→ The problem: Rewrite the interview from "MABERRY:  I talk" to "cops and agents.", changing "pros" to "professionals" throughout.

→ Reading passage:
· · · ·
VENTRELLA: Your latest series involves Joe Ledger, who works for a top-secret government agency and who has all sorts of advanced training.  While it is true that you have a martial arts background yourself, what sort of research did you do to get into the mind of your character?

MABERRY:  I talk to pros in the field.  Like most writers I love research.  I’m a knowledge junkie.  I want to know how things work, how people do their jobs, and so on.  To get into the head of Joe Ledger I spoke with SWAT operatives and people currently or formerly in Special Ops.  Always ask the pros.  Find out what makes them tick, what drives them…and find out what they know about their job that Joe Average doesn’t know.

Because of that research I have a strong fanbase among present and former soldiers, cops and agents.

VENTRELLA: Do you think it is better for starting writers to, as they say, “write what you know” and create a main character with the writer’s experience and background?

MABERRY:  At first, sure.  If you build on your strengths you imbue the character with passion, confidence, and reality.  But don’t discount the value of paying attention to people around you.  I draw on a lot of people I know, or have known, when creating characters.  Rarely is a character made completely from whole-cloth…most have elements of real people.

VENTRELLA: What’s the best way to grab the attention of an agent?  What’s the biggest mistake you can make?

MABERRY:  Start with things in motion.  Don’t lead up to it (that’s a page waster and an interest-killer).  I like to jump in and make the characters scramble to catch up to something big and nasty already rolling.

VENTRELLA: Do you have a favorite of your own work?  Which, and why?

MABERRY:  So far it’s a tie between PATIENT ZERO and the second in the series, THE DRAGON FACTORY.  I delivered that a couple of months ago and my editors tell me that it’s better than the first…and they loved the first.Patient Zero SMP

In truth, though, I’m always in love with whatever I’m currently writing.

VENTRELLA: PATIENT ZERO also has the unusual (to me) technique of being written both in the first person and third person, depending on the chapter and the main character’s point of view.  How did you decide to adopt this technique and is it being used in the sequels?

MABERRY:  It’s a thriller, which means it’s a race against the clock.  In most thrillers that have a political or military angle the hero seldom gets to meet the bad guy behind everything.  I wanted Joe Ledger to tell his own story, but I wanted the reader to get to know the villains in the piece and learn who they are and why they do what they do.  So I switch from first to third.  A few other writers do this effectively.  John Connolly, Robert Crais, and others.  It works well if you stay on top of it and make sure the voice of the first person sections is different than the voice of the third person sections.

VENTRELLA: Just because I want to know:  The “zombies” in “Patient Zero” were not supernatural in the traditional sense of the word; will the Ledger novels continue in this vein?
· · · ·
→ Excerpted records:
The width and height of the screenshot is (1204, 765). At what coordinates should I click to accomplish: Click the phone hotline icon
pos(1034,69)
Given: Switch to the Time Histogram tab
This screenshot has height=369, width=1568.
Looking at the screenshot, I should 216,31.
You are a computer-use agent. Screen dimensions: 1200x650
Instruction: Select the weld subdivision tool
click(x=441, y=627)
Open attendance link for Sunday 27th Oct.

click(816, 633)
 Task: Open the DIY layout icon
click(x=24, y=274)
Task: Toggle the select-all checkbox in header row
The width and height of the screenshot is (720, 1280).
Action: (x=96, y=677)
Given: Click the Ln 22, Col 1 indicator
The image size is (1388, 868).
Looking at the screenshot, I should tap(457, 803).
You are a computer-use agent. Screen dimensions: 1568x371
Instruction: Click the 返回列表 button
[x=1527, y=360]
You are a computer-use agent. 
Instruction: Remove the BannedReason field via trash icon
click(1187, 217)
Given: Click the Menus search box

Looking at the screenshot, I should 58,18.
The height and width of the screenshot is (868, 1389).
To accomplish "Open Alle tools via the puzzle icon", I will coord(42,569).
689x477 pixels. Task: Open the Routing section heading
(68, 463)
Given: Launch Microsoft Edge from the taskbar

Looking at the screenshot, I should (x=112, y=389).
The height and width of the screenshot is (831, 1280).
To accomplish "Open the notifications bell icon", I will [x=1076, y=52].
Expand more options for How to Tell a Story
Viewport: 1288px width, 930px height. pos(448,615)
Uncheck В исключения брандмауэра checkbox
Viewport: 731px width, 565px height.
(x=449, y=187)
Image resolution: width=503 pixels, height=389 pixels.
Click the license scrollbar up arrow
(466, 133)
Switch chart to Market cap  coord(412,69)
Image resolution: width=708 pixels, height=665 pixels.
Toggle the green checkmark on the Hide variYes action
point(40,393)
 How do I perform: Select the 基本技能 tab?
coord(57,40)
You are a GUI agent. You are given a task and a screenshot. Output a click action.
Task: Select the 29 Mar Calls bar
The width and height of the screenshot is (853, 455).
· · · ·
→ Result below:
MABERRY:  I talk to professionals in the field.  Like most writers I love research.  I’m a knowledge junkie.  I want to know how things work, how people do their jobs, and so on.  To get into the head of Joe Ledger I spoke with SWAT operatives and people currently or formerly in Special Ops.  Always ask the professionals.  Find out what makes them tick, what drives them…and find out what they know about their job that Joe Average doesn’t know.

Because of that research I have a strong fanbase among present and former soldiers, cops and agents.